Creating textures that has a natural dirty feel to them can be harder than it sounds. You need to have a good collection of brushes - or make your own to fit your needs. This tutorial goes through all the steps to create your very own grunge brushes - so that you can create realistic dirt on your textures. It's adviced that you know the basics of Photoshop so you know what actually goes on here - but it's not really a prerequisite.

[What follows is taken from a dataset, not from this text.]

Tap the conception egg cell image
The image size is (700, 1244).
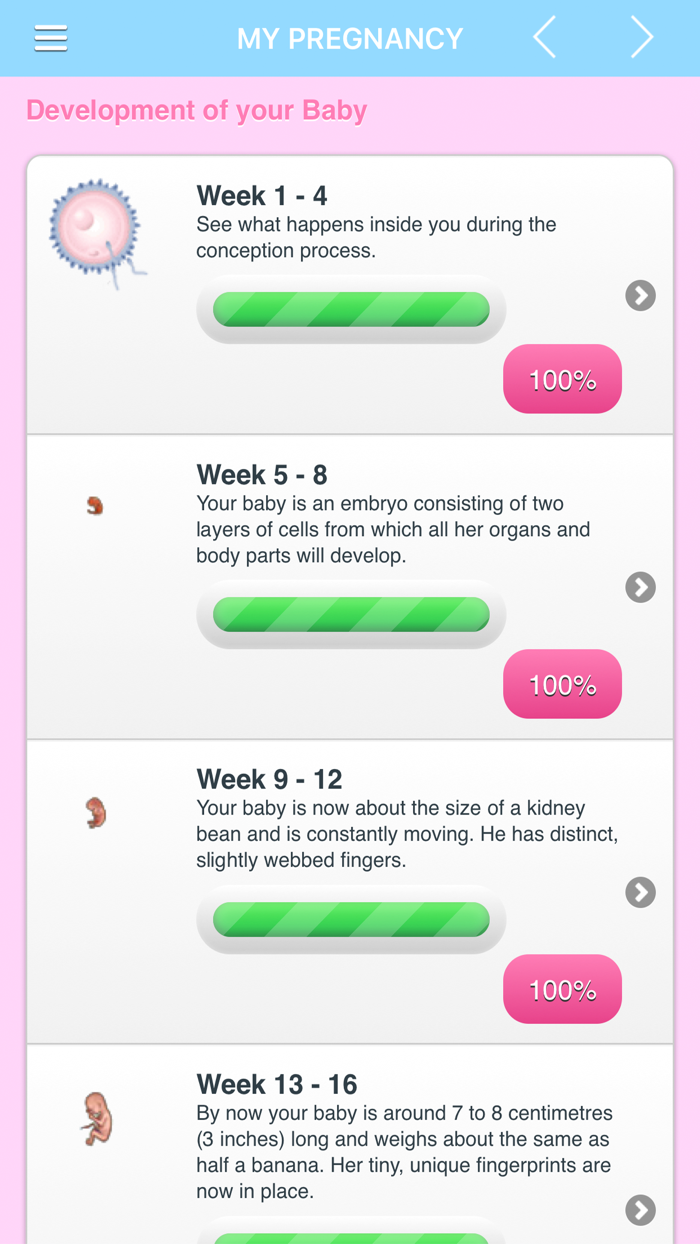[96, 232]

Posted by on - Intermediate Textures

A great selection of brushes should be in the tool box of every artist. They can be used for textures, concepts, promotional pictures and many other things. There are probably tons of brushes that you can download online, but rather than giving you a fish for a day, I'm going to teach you how to catch fish for a lifetime - if you get my metaphor. I'm going to focus on grunge brushes, but this method work for any kind of brush really. You should have about intermediate skills in Adobe Photoshop for this, but even as a beginner you might learn something.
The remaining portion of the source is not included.